Now it is the next day. There are solids visible along the top and bottom of the fermenter. (Not sure what it should look like.) Also a little floating throughout the liquid. The color looks way wrong.
My question is: Is my beer still okay or is it poison? Is the yeast all dead? Can I buy and add additional yeast or is it just completely screwed up at this point?
IMG_20180902_134316157_LL.jpg
 
Lol...not poison! You might have killed your yeast with near boiling water, but who knows. Its all good, you can add more yeast. The dead ones can serve as nutrients to the new ones...

The gunk at the bottom (trub as it's called) is a normal thing that happens with cold/hot break.
 
Get another packet of dry yeast and get it in there as soon as possible. I think yeast can't survive beyond 140f.
 
I don't think I can get yeast quickly online... How much time do I have?
 
Do you have a local Homebrew shop? If so, I would go there. The problem is that with the holiday they still may not be open.

I don't know what to tell you regarding how long you safely have. It will be dependant on the level of sanitation, etc. Generally you are probably safe for a few days. Though I am baseing that on nothing but personal ignorance.

I wish you the best of luck.
 
If your fermentor is sealed and you did a good job with sanitation, you should be fine.

I doubt you killed all of the yeast and more than likely most of it survived.

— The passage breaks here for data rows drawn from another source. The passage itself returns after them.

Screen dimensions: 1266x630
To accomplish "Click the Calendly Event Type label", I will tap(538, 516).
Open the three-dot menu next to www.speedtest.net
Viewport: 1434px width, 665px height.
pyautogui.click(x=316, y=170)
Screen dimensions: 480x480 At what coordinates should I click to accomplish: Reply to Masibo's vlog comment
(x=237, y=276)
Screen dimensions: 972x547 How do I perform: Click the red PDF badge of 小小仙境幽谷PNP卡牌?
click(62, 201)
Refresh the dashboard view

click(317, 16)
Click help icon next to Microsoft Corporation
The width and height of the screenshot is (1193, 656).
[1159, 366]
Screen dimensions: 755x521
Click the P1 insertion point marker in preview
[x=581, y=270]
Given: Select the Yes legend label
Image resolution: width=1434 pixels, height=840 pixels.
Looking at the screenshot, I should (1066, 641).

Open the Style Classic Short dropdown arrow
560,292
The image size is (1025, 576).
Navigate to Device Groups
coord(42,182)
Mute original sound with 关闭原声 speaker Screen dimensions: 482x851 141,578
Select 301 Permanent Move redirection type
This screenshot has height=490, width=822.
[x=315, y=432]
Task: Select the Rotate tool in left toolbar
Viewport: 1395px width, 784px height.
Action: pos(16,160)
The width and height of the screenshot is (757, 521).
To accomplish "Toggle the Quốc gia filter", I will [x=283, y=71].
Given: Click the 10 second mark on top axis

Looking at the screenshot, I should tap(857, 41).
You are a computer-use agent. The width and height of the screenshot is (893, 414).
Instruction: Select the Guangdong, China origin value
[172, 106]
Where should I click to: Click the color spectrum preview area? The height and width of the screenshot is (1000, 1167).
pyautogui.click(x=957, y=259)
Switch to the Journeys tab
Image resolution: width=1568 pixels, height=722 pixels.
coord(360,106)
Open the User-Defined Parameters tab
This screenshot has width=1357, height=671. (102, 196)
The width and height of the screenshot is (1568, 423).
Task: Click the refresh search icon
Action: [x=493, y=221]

Keep your airlock filled and order more yeast.

When it arrives, if you have no yeast activity, the pitch the new packet. If you have activity, hang onto the packet for the next brew session.

BTW, when yeast are going to town, the entire top of the fermentor (assuming ale) will look like white / brownish foam - like a lot of foam.

Good luck.
 
In my humble opinion, your pic looks like the yeast (what are left) are starting to work. What brand of yeast did you use? What was your starting gravity? Some yeast strains can survive at higher temps given enough sugars to chow down on (mostly saisons).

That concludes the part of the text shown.